Rosalind’s work includes graduate work in Political Science at York University’s Centre for International and Security Studies, a one-year travel-study tour around the world focused on issues of peace and conflict resolution, and almost 30 years of teaching subjects from International Development to Canadian government.  Rosalind has researched and published on topics like ecological modernization, global environmental governance issues, protected areas governance in North America, environmental discourses, disaster risk reduction, global health, and environment and trade in Canadian foreign policy.

Rosalind is an Associate Editor of the Canadian Journal of Development Studies, past editor of Unsettled Balance: Ethics, Security and Canada’s International Relations, and Ethics and Security in Canadian Foreign Policy, both with UBC Press.

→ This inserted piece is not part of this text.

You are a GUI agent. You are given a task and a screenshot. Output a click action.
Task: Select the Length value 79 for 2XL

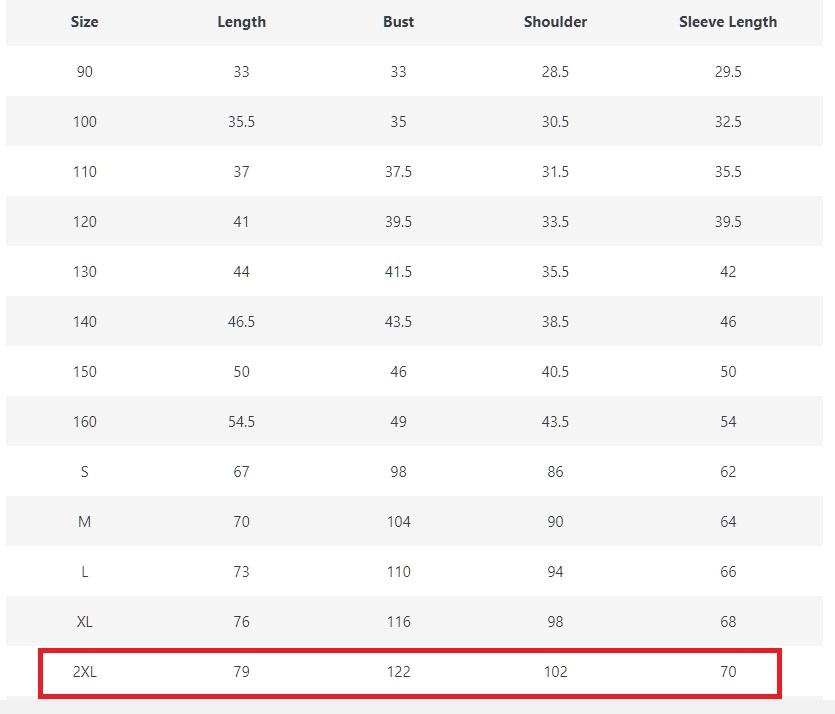241,672
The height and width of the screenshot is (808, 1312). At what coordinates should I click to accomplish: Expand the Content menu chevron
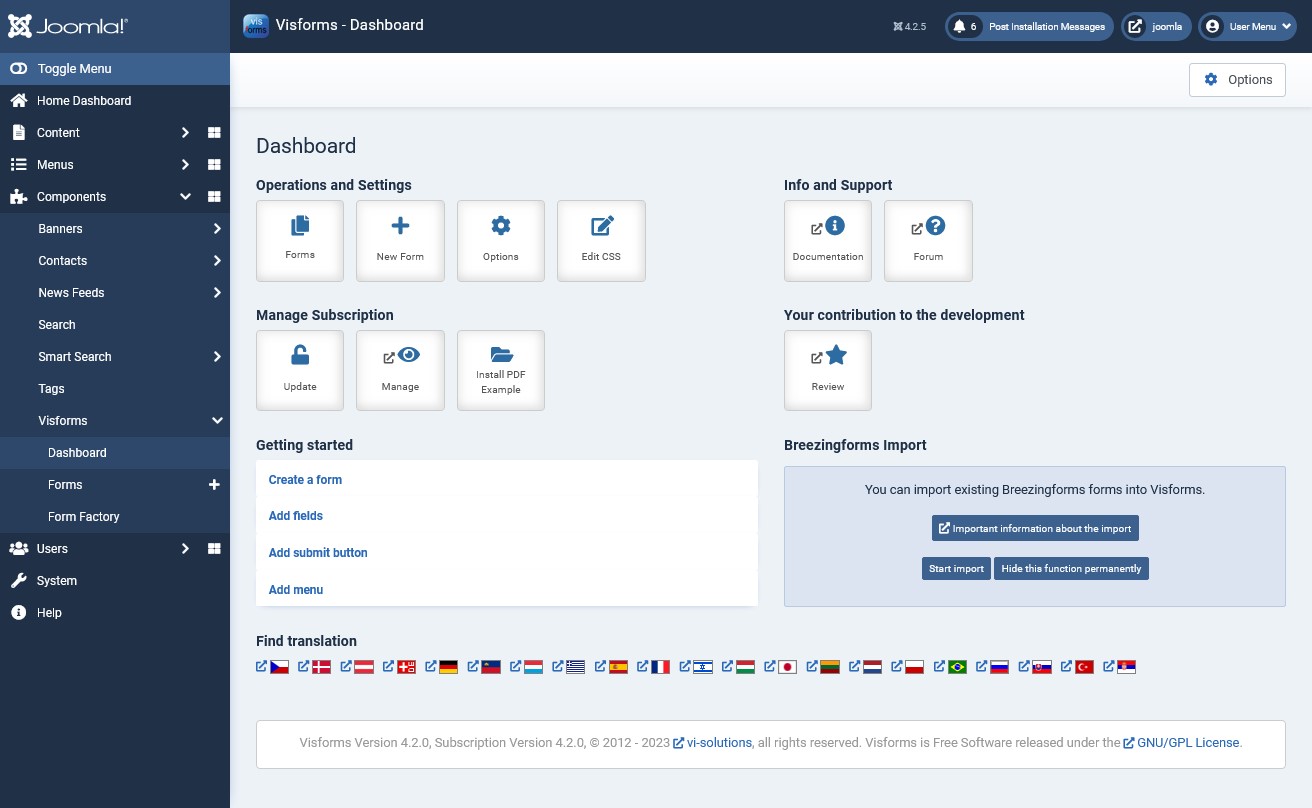click(185, 132)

Recent article:  Governance for resilience: Canada and global disaster risk reduction, Canadian Foreign Policy Journal, 26:3, 330-344, DOI: 10.1080/11926422.2019.1699129. Rosalind is also Co-Director, along with Andy Knight, of the Canadian Defence and Security Network’s Global Health Security Theme. Additionally, Rosalind is a Research Fellow with the Earth System Governance Project, Chair of the local Steering Committee of the Global Empowerment Coalition of the Central Okanagan (BCCIC Chapter), and Board Member of the Canadian Environmental Network.

Mark S. Williams, PhD
Department Chair and Teaching Professor of Political Studies,
Vancouver Island University

Mark is Chair and Teaching Professor of Political Studies and Teaching Professor of Global Studies at Vancouver Island University. He is the editor of The Politics of The Asia-Pacific: Triumphs, Challenges, and Threats (University of Toronto Press), and the author of Indonesia, Islam, and the International Political Economy: Clash or Cooperation? (Routledge). He has published chapters in scholarly books on Indonesian politics, as well as articles on global politics in The Journal of Political Science Education, International Journal, International Dialogue, The International Journal of Canadian StudiesPeace Magazine, and others. 

Mark is a past-president of the Hamilton Branch of the Canadian International Council and an honorary member of the Victoria Branch.